Kapa observa que o mercado de taxas de juros já começa a mostrar essa tensão: a narrativa de reprecificação do curto prazo predomina sobre a venda de títulos de longo prazo, e preocupações com erros de política começam a surgir. Declarações hawkish podem elevar rapidamente os rendimentos de dois anos, mas convencer o mercado de que a economia pode suportar uma rodada completa de aperto, mesmo com o impacto contínuo do choque energético, é muito mais difícil.

Estreito de Hormuz: a única variável na precificação do mercado

A questão central do momento é: por quanto tempo o Estreito de Hormuz ficará fechado?

A resposta a essa pergunta determinará se os navios podem passar com segurança, se o fluxo de petróleo pode retornar aos níveis pré-conflito, e a credibilidade e duração de qualquer acordo de cessar-fogo.

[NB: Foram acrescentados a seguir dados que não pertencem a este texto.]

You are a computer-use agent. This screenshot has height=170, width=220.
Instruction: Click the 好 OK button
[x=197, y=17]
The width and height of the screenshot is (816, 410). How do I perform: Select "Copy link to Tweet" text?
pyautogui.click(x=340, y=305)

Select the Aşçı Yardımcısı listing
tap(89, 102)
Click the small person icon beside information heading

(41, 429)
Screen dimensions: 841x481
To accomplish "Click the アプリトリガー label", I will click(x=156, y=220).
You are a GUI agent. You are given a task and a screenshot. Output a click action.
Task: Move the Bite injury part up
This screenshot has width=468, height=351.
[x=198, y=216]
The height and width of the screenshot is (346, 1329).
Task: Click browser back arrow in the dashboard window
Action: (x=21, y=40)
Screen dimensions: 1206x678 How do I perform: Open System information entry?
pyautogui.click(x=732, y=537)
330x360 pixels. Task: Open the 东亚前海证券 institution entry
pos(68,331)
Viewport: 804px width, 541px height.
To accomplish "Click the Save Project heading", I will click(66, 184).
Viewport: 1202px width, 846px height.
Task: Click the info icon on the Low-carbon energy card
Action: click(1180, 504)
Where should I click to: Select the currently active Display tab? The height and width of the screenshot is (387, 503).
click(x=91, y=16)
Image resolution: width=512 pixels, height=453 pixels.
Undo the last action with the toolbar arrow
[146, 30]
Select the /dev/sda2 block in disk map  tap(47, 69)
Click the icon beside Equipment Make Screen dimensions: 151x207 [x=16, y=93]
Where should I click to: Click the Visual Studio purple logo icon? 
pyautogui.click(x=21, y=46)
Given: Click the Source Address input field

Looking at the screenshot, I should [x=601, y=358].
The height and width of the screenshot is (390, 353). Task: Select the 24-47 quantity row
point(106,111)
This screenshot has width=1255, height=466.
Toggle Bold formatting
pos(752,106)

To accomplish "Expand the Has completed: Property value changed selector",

Kapa aponta que o risco binário central é que, na prática, a diversificação de investimentos tradicionais pouco consegue fazer — um único evento externo pode reprecificar todos os ativos ao mesmo tempo, e a diversificação não consegue se proteger contra esse risco.

Diante disso, Kapa recomenda que os investidores mudem o foco da gestão de portfólio de otimização de alocação para uma abordagem baseada em árvores de resultados: em cenário de “conflito prolongado”, superalocar em energia, defesa, setores defensivos e ativos de alta qualidade; em cenário de “resolução rápida”, superalocar em ativos de maior beta, cíclicos e sensíveis às taxas de juros; além de reduzir a exposição total, não apenas ajustar a exposição líquida, pois, em um ambiente de risco binário, a precisão na direção é menos importante do que a gestão de posições.

Kapa conclui que ambientes de risco binário recompensam mais a liquidez e a flexibilidade do que a previsão de direção. Os investidores que se saem melhor nesse cenário não são aqueles que acertam o fundo do mercado, mas aqueles que, diante da incerteza, mantêm caixa e podem agir rapidamente. Com o prêmio de risco das ações globais próximo de zero e as avaliações em níveis históricos elevados, manter dinheiro em caixa é uma estratégia assimétrica bastante racional — quase sem sacrificar retorno esperado, mas ganhando em agilidade.